Muita gente planeja passar as férias no exterior e fica em dúvida sobre o que fazer para juntar dinheiro para a viagem. Uma das alternativas sugeridas por alguns especialistas são os fundos cambiais.
Porém, o que são os fundos cambiais e no que investem? Ao contrário do que muita gente imagina, os fundos cambiais não investem diretamente em dólares (ou outra moeda estrangeira). A lógica disto é que, ao investir em papel-moeda, os fundos cambiais deixariam de obter renda com juros. De certa forma, seria como guardar dinheiro no colchão. O que os fundos cambiais fazem é investir em títulos públicos federais indexados à taxa Selic (LFT) ou prefixados (LTN ou NTN-F), ou títulos privados indexados ao CDI, e, através de instrumentos financeiros conhecidos como derivativos, trocam estes indexadores (taxa prefixada, Selic ou CDI) pelo dólar acrescido de uma taxa de juros. De certa forma, com esta estrutura, os fundos cambiais adquirem títulos indexados ao dólar. Como estes “títulos” pagam juros, os fundos cambiais passam a ser remunerados pela variação cambial acrescida de juros. No vencimento, os fundos cambiais não recebem dólares (ou outra moeda estrangeira), mas sim reais, cuja quantidade é calculada de acordo com a cotação da moeda estrangeira.
Acompanhando o desempenho dos fundos cambiais, o que se percebe é que nem sempre a sua rentabilidade corresponde à variação do dólar. Além da taxa de administração, o que causa esta diferença é justamente a taxa de juros dos “títulos” indexados ao dólar. Como os fundos são obrigados a calcular diariamente o valor dos seus ativos pelo preço de mercado, as variações nas taxas de juros destes títulos acabam afetando também a rentabilidade dos fundos cambiais. Em períodos mais turbulentos, é possível até que o dólar suba e os fundos cambiais apresentem prejuízo ou vice-versa. Em nosso post que aborda o risco de fundos DI na comparação com os de renda fixa, é possível entender um pouco mais como este mecanismo de apreçamento de títulos pelo seu preço de mercado (marcação a mercado) afeta o rendimento dos fundos.

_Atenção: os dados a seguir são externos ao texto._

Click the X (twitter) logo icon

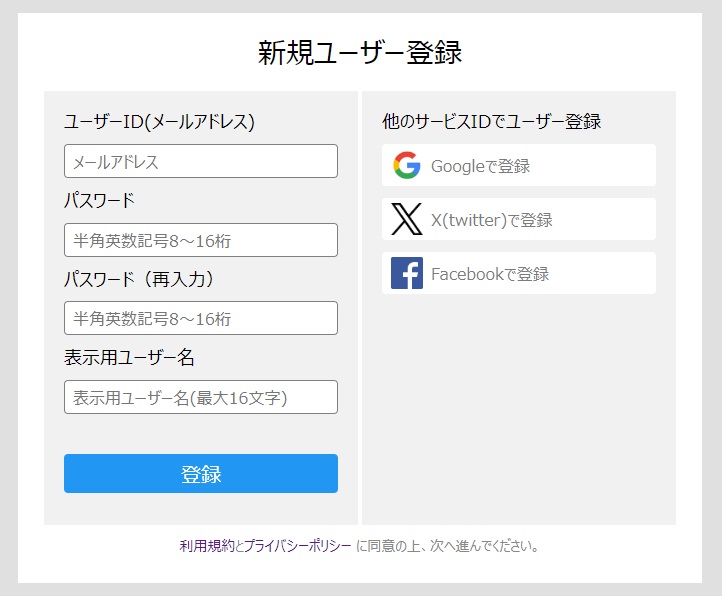tap(407, 219)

Observando o gráfico abaixo, o qual mostra as rentabilidades mensais de alguns fundos cambiais dos principais bancos de varejo e também do dólar comercial, podemos verificar que apenas em out/13, os fundos cambiais apresentam rentabilidade oposta ao do dólar comercial. Enquanto o dólar desvalorizou 1,23%, os fundos cambiais da amostra apresentaram rentabilidade positiva entre 0,42% e 0,68%.

 

O gráfico seguinte mostra as rentabilidades anuais de 2004 a 2014 (neste último ano, até março apenas). Observando as rentabilidades ano a ano, não há diferenças muito fortes entre os fundos cambiais e a variação do dólar comercial.

 

Já no último gráfico, mostramos a evolução mensal de um investimento inicial de R$ 100 em 31/dez/2010 em cada um dos fundos cambiais e no dólar. Excluindo efeitos de imposto de renda, o investidor teria R$ 135,82 no dólar comercial e nos fundos cambiais, os valores estariam entre um mínimo de R$ 127,15 e um máximo de R$ 138,01. Coincidentemente, os fundos cambiais com os piores desempenhos são os que possuem maiores taxas de administração (ver tabela mais abaixo).

 

Na tabela abaixo, exibimos as taxas de administração e os valores mínimos para aplicação inicial.

Fundo Cambial

Tx adm

Aplic inicial

BB Cambial Dólar LP Mil

1,50%

1.000

Santander Cambial

2,50%

1.000

Itaú Cambial Dólar FICFI

2,50%

1.000

Bradesco FIC Cambial Dólar

3,00%

1.000

CAIXA FIC Cambial Dólar

1,00%

1.000

 
O que pudemos observar é que os fundos cambiais podem ser uma alternativa para quem planeja viajar ao exterior e quer juntar dinheiro aos poucos, mas é preciso se atentar às taxas de administração cobradas. Se não houver um fundo com baixa taxa de administração ou se você vai viajar em pouco tempo, o melhor mesmo é comprar a moeda estrangeira aos poucos. Com a nova alíquota de IOF (6,38%) para a compra de moeda estrangeira no cartão pré-pago, restou apenas a opção de comprar em espécie para poder economizar no pagamento de imposto (IOF para compras em espécie tem alíquota de 0,38%).
Uma questão importante é que, ao levar em conta o imposto de renda sobre o ganho obtido nos fundos cambiais (15% para fundos de longo prazo e prazo mínimo de investimento de 2 anos), o fundo que apresentou saldo de R$ 138,01 no último gráfico, na verdade, entregaria apenas o valor de R$ 132,31, valor abaixo da valorização do dólar comercial.